» **Description of the task**
Lines that contain the string "szíriai" are the ones to list; copy all of them from the records.

--- Exercise input Enclosed Below ---

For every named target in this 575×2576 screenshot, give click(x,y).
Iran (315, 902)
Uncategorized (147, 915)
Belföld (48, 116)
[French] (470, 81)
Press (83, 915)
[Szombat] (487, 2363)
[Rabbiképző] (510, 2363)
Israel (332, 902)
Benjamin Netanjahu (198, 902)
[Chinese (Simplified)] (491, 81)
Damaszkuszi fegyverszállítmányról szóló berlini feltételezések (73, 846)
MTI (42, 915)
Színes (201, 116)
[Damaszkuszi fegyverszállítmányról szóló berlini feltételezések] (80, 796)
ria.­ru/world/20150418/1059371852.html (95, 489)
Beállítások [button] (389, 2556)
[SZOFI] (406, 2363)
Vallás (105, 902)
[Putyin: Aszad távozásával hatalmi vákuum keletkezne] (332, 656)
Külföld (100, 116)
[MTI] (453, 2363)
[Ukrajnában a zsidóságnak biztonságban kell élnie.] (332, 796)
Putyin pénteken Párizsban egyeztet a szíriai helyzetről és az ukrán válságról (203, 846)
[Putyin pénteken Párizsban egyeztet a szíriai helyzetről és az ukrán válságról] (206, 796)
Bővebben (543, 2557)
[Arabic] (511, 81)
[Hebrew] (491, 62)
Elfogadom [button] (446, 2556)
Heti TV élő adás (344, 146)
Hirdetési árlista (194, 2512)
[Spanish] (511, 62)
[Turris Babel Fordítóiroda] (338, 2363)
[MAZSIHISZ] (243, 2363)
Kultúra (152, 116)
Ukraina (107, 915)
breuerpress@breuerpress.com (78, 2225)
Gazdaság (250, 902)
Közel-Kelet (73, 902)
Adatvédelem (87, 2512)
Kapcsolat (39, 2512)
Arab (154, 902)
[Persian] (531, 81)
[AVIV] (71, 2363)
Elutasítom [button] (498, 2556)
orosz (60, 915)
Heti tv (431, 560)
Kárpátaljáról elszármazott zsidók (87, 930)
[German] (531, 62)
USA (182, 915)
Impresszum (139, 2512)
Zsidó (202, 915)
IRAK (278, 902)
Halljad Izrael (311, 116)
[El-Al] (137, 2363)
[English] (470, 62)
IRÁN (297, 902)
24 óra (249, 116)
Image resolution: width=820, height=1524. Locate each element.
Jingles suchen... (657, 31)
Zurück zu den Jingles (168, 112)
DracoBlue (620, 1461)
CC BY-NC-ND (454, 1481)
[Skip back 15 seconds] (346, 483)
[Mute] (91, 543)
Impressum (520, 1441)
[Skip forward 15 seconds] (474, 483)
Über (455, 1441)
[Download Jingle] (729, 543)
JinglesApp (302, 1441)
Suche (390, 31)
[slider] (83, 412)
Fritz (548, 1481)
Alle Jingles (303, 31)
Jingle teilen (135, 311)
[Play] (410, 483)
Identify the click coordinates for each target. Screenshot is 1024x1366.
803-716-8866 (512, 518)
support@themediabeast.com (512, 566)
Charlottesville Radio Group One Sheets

--- End of Enclosed Exercise input ---

» **Your solution**
Putyin pénteken Párizsban egyeztet a szíriai helyzetről és az ukrán válságról (203, 846)
[Putyin pénteken Párizsban egyeztet a szíriai helyzetről és az ukrán válságról] (206, 796)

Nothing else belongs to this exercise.